MO2 Mining social media data: The three sub-objectives in MO2 are 1) find feature representation of social media images, 2) find efficient method to update 3D building models, and 3) mine information from text messages. Regarding the first and the third points, we developed stable processors to crawl Flickr images and tweets from the internet. Currently, we have collected more than 25 million social media images and 1.5 billion tweets. Social media images from Flickr cover a broad variety of motifs, but only a small fraction of these images contains clear and useful information for individual buildings. Hence, for 2) we have developed an algorithms to identify images that is relevant for our building type classification task. To extract information from text messages we use Twitter data and implement natural language processing methods including word embeddings and deep learning models. By integrating the outcoming features in the spatial domain we create semantic information, e.g. building functions. The study of social media images and tweets have been done, and published in (Häberle et al. 2019, Kruspe et al. 2021), and are also being summarize in two phd dissertations.

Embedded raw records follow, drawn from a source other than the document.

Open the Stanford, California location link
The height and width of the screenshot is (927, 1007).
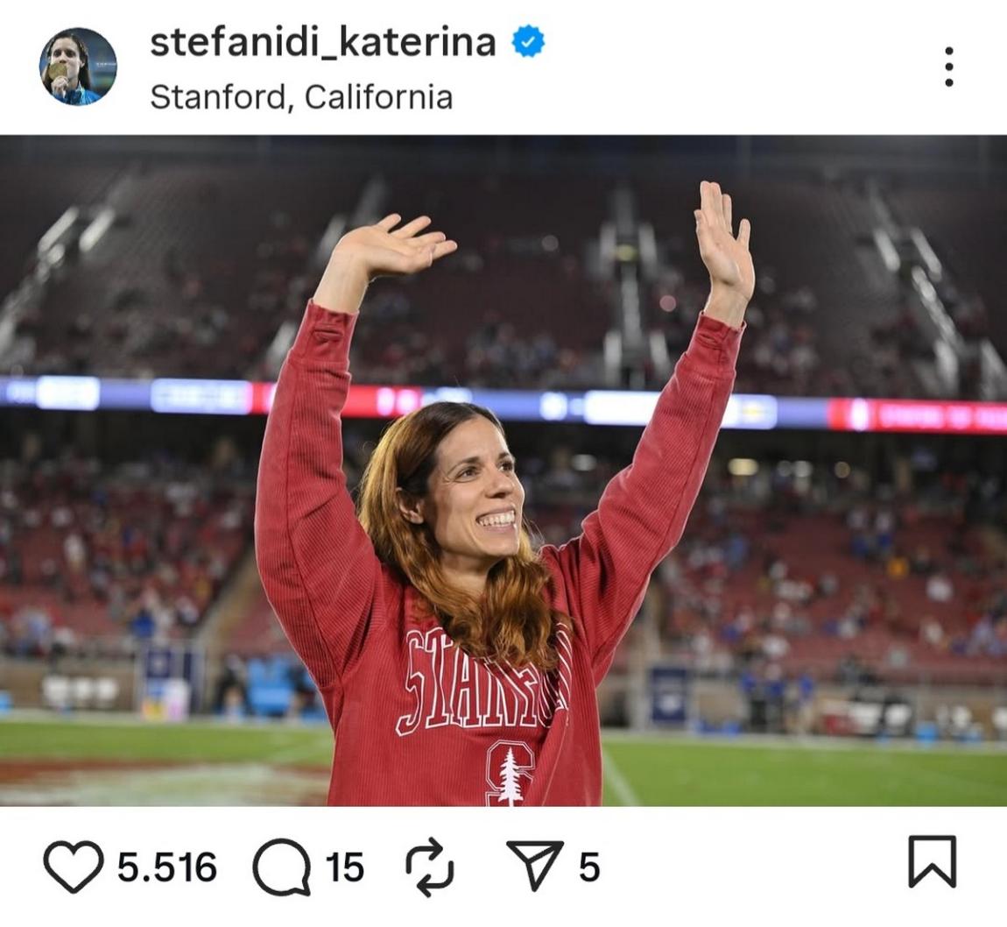301,96
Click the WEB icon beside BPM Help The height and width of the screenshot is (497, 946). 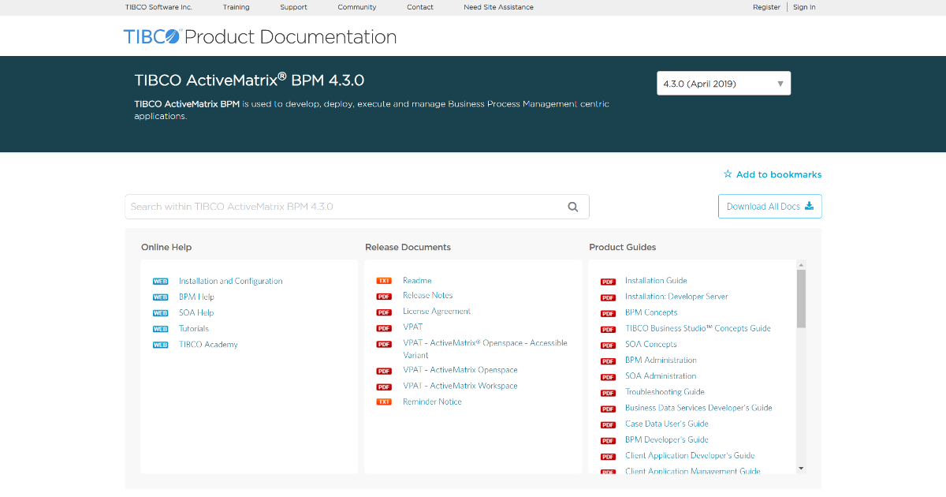click(160, 297)
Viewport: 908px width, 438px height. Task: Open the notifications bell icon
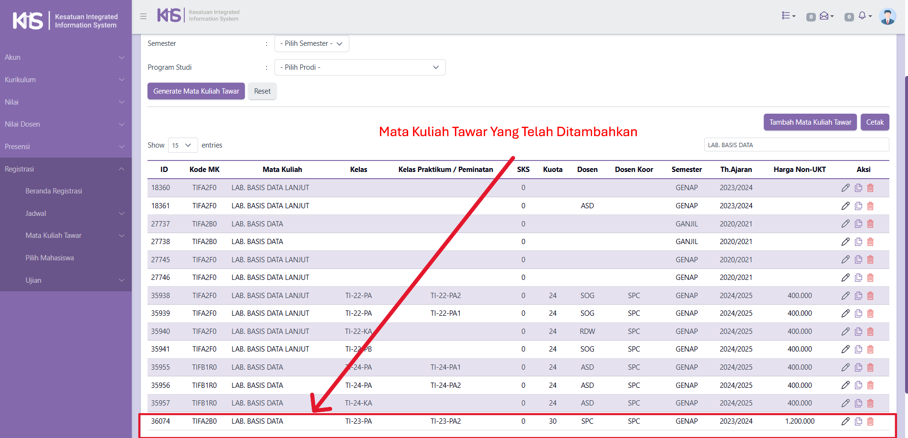(x=863, y=16)
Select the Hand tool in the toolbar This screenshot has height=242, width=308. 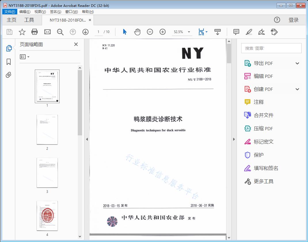137,32
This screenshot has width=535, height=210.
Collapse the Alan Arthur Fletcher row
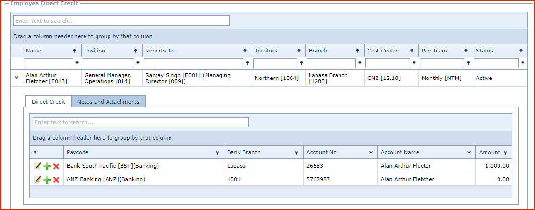pyautogui.click(x=17, y=77)
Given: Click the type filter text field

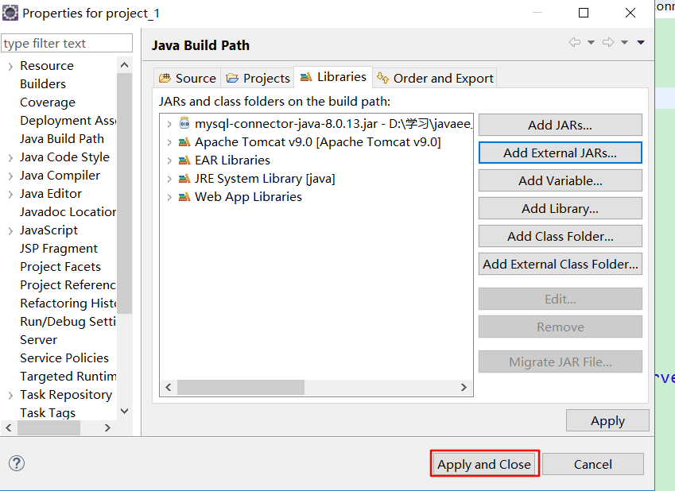Looking at the screenshot, I should [66, 42].
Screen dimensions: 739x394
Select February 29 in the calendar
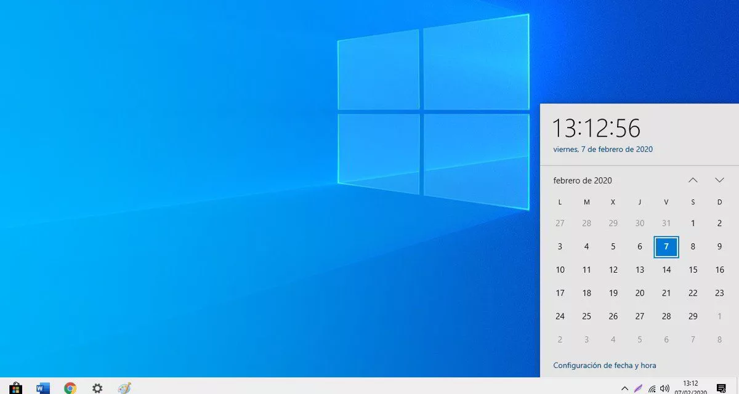click(693, 316)
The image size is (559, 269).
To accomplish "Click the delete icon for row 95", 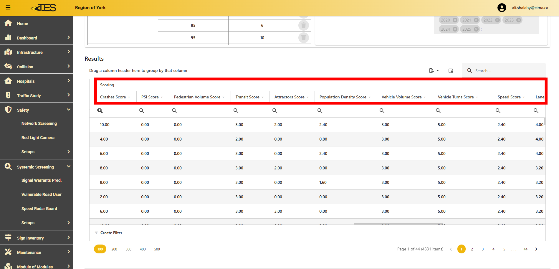I will click(x=303, y=38).
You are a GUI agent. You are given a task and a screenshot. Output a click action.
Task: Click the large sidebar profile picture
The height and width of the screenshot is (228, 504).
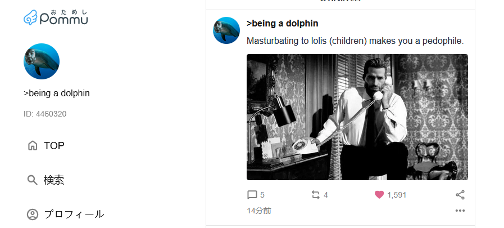click(x=42, y=61)
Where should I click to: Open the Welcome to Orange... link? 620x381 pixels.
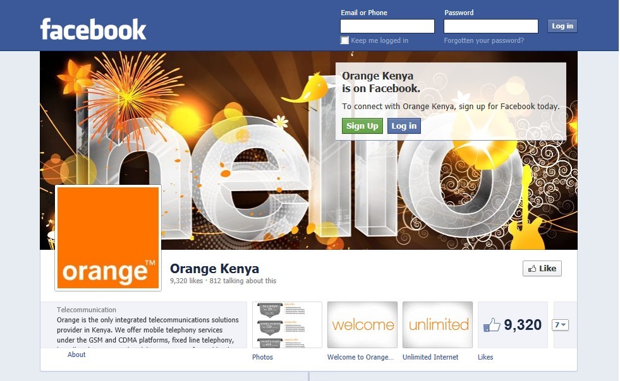click(x=361, y=357)
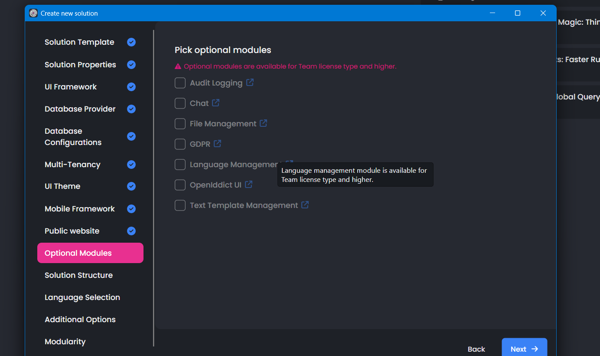
Task: Open Text Template Management external link icon
Action: (x=305, y=205)
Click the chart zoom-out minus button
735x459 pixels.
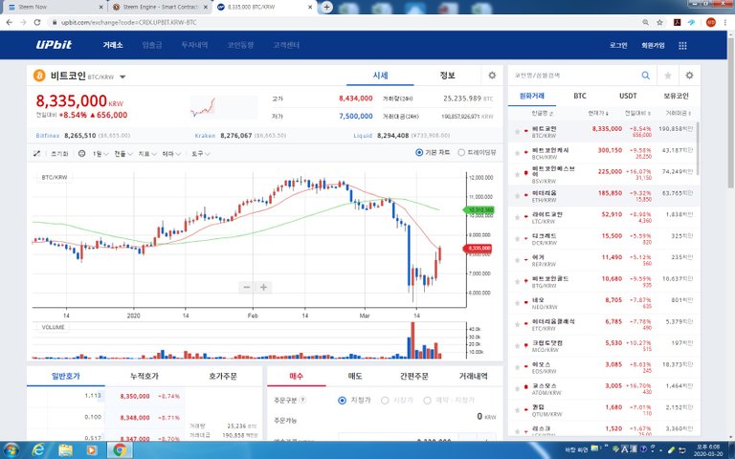[x=247, y=287]
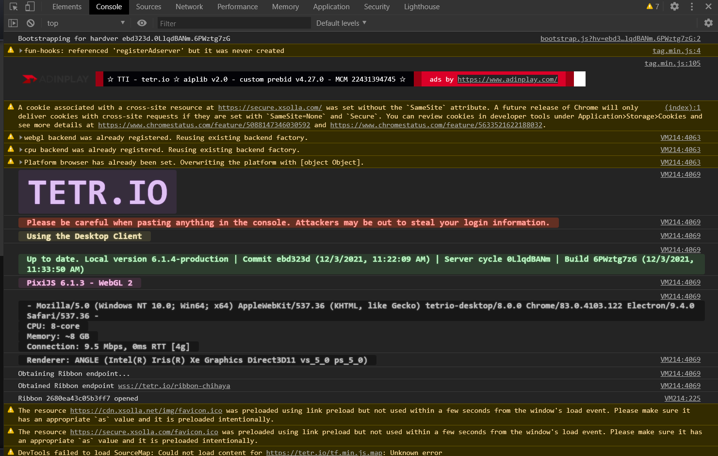Select the inspect element tool
The image size is (718, 456).
13,6
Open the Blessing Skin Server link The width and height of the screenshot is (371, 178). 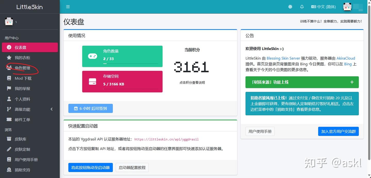(x=283, y=58)
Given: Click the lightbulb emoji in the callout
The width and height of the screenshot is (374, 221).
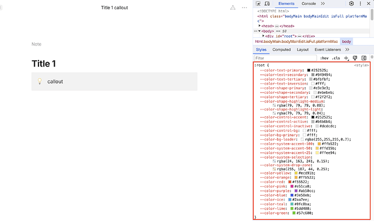Looking at the screenshot, I should click(x=39, y=82).
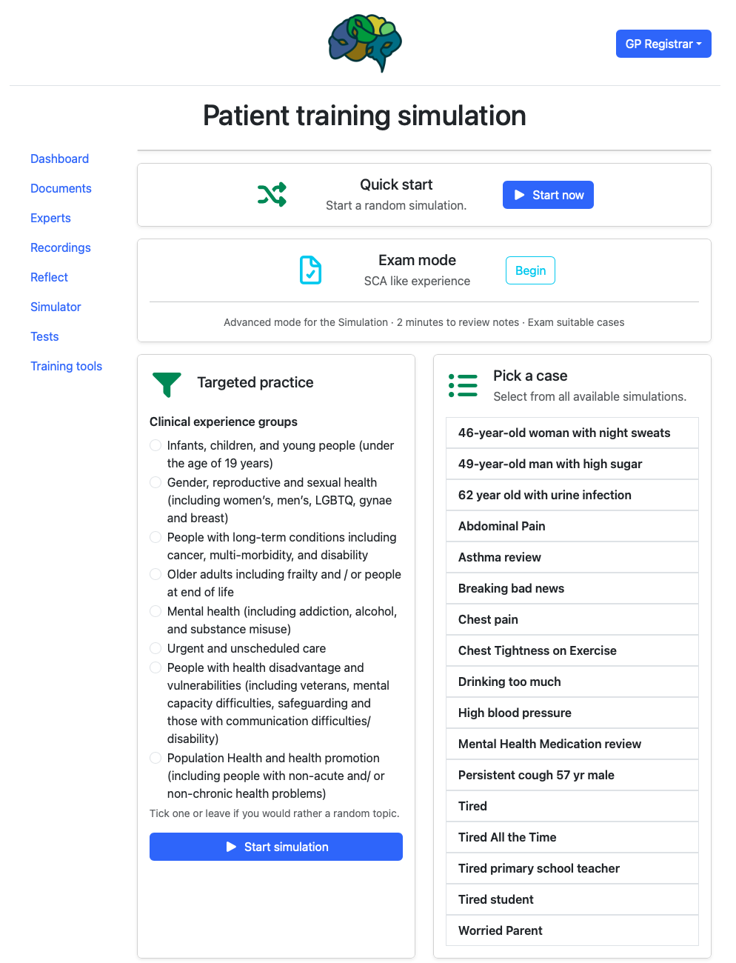Open Recordings from the sidebar menu
Image resolution: width=736 pixels, height=963 pixels.
point(61,247)
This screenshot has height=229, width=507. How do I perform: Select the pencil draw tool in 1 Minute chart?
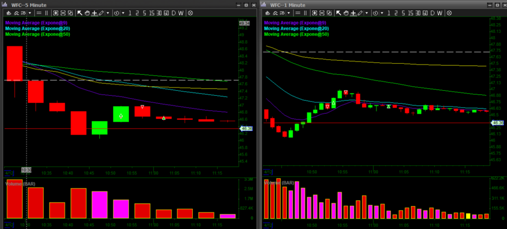[360, 13]
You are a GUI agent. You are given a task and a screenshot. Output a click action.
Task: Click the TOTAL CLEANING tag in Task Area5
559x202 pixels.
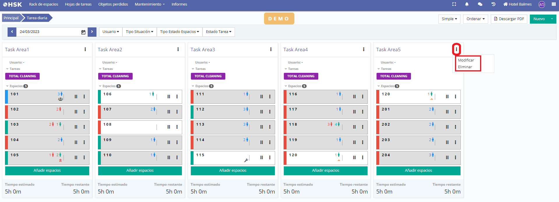coord(393,76)
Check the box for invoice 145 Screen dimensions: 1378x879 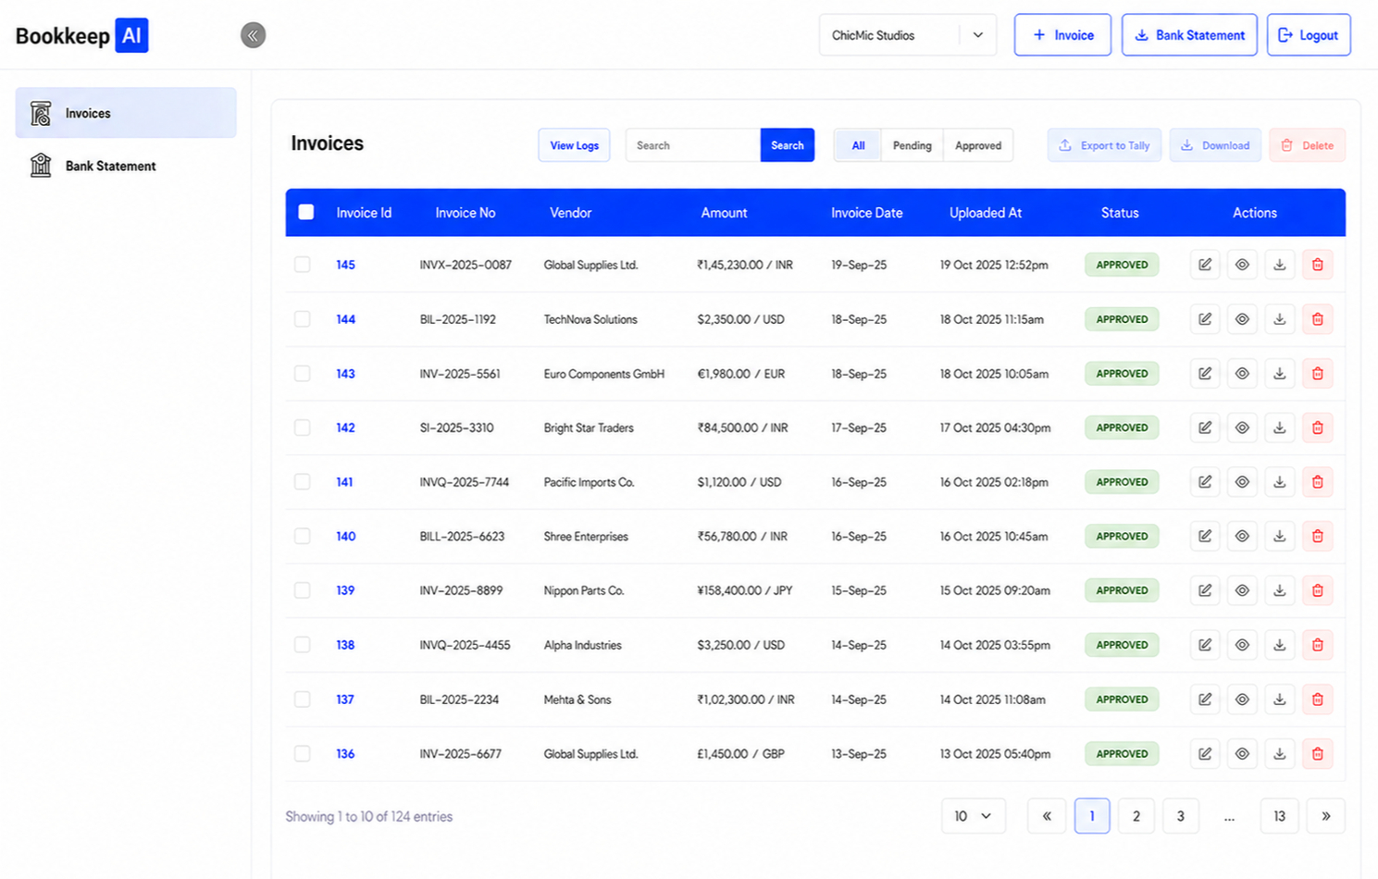point(303,265)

MO3 Optimal information fusion of heterogeneous data: in this MO, we tackle two types of data fusion challenges. One is the fusion of different types of EO images, and the other is the fusion of EO and social media data. Regarding the former one, we have specifically focused on the fusion of synthetic aperture radar (SAR) data and multi-spectral imagery provided by the Sentinel-1 and Sentinel-2 missions, respectively. This lead to an improvement of urban land cover classification accuracy over the utilization of a single sensor source. The research has been done and the result was published in (Zhu et al. 2021). Regarding the latter, we finished a study of the fusion of street view and aerial view optical images for settlement type classification, and provided conclusion of the best fusion strategy for such highly heterogeneous data (Hoffmann et al., 2019). A study on the fusion of social media image and tweets was also done, and is being summarized in a phd dissertation. The study on the fusion of social media data and remote sensing data is ongoing.
MO4 Big data processing: In this MO, we have been constantly developing and improving our big data processing software on the supercomputer SuperMUC-NG of LRZ. This framework is the basis for our global 3D reconstruction and classification processing. We also achieved significant progress in developing fast optimizer for 3D reconstruction using SAR tomography, which improved the computational speed by a factor of 20 (Shi et al., 2018); regarding classification of global EO data, we have developed efficient inferencing code on CPUs which is currently running on the supercomputer.